→ Problem description:
Answer these questions from the Formula One funding article:
1. Which two banks are providing the $2.9bn of funding?
2. How much was borrowed from RBS as a high interest loan?
3. Where has Delta Topco been established?

Bernie goes to the bank

The Formula One group of companies has secured a massive $2.9bn of funding from the Royal Bank of Scotland and Lehman Brothers in order to pay off a loan which was taken out by CVC in order to buy the Formula One group. It seems that $1.17bn was borrowed from RBS in the form of a high interest loan - rather than using CVC investment funds - in order to buy the SLEC, Allsport Management and APM companies and consolidate them into one firm. A new company called Delta Topco has been established in Jersey and Lehman Brothers and JP Morgan (which were previously shareholders in SLEC before the CVC purchase) are both shareholders, as are CVC, the Ecclestone Family Bambino Trust and Ecclestone himself.

Word and element location records:
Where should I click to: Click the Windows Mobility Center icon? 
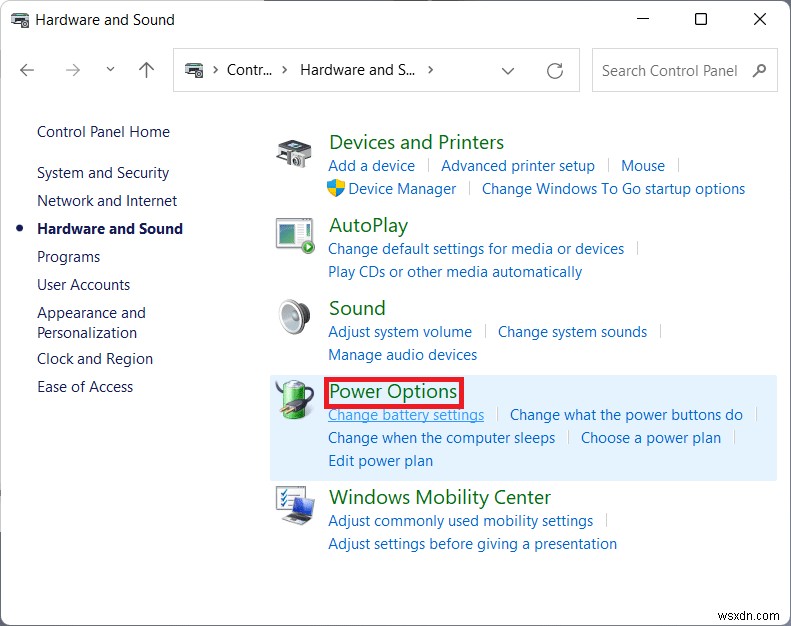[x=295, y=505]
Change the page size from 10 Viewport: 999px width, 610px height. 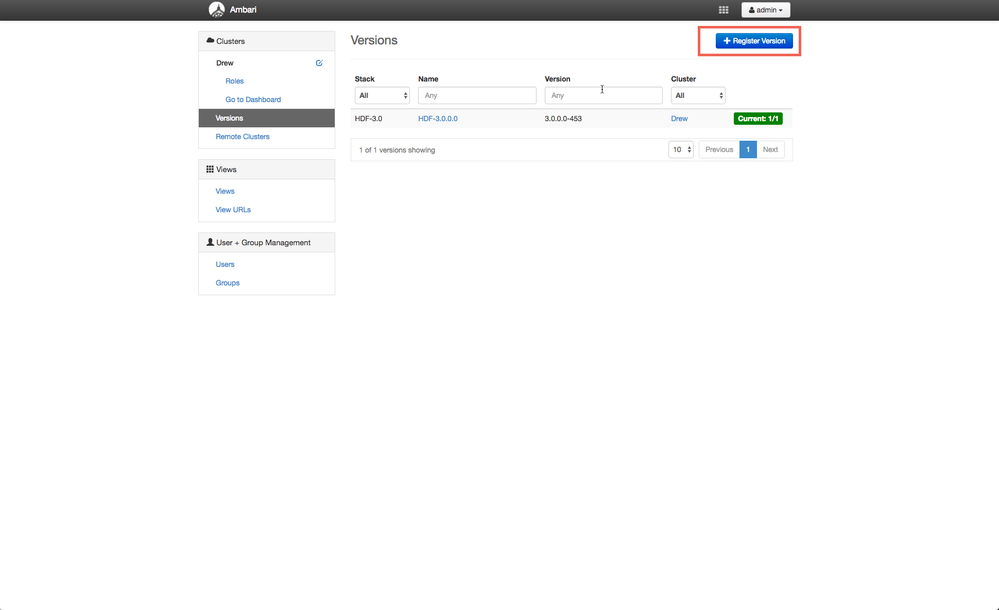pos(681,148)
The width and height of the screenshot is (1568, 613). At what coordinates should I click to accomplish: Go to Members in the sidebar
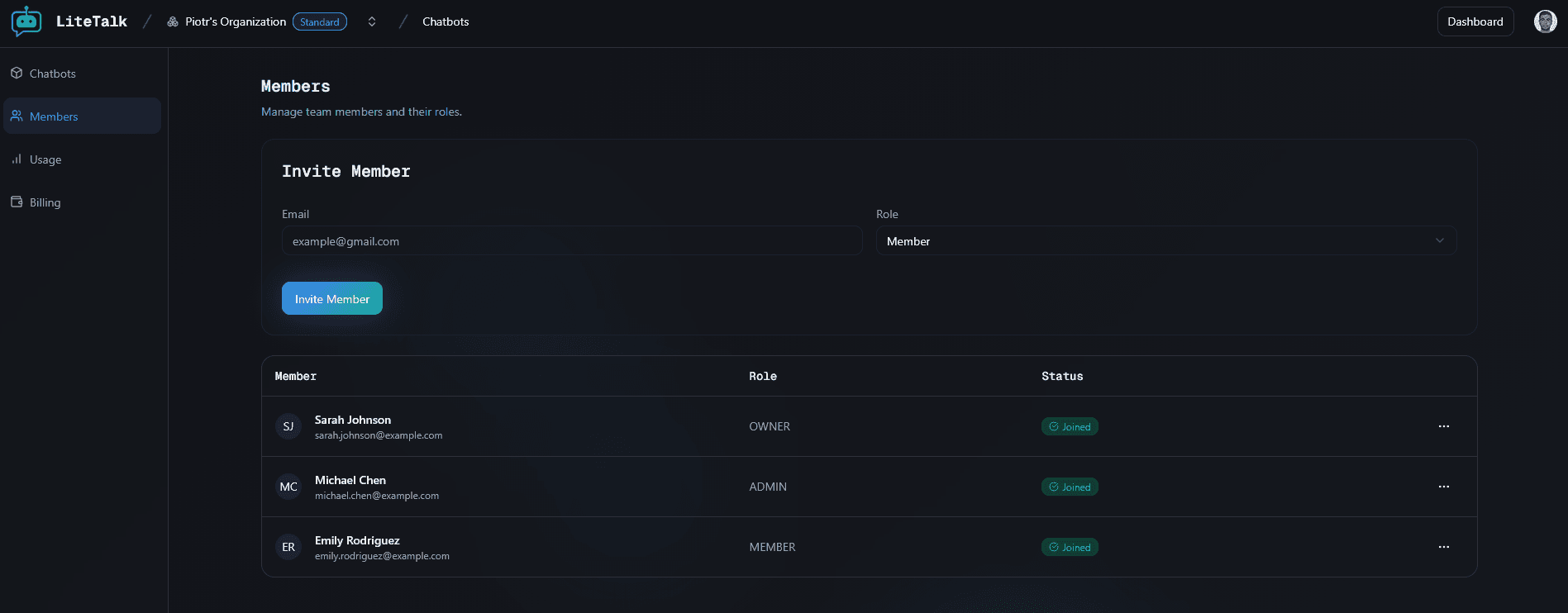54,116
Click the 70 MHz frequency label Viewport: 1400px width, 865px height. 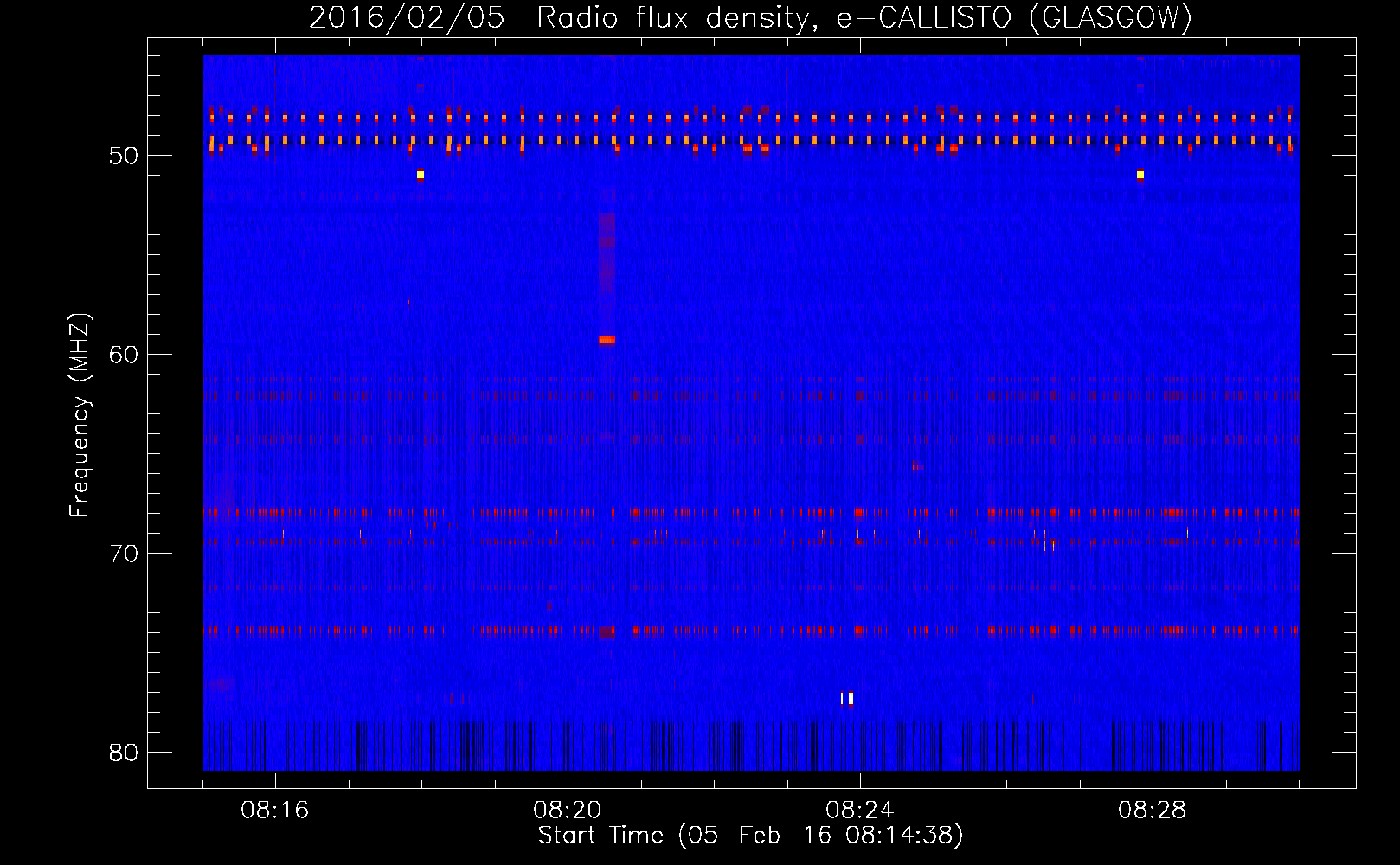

→ Written reply:
1. The Royal Bank of Scotland and Lehman Brothers
2. $1.17bn
3. Jersey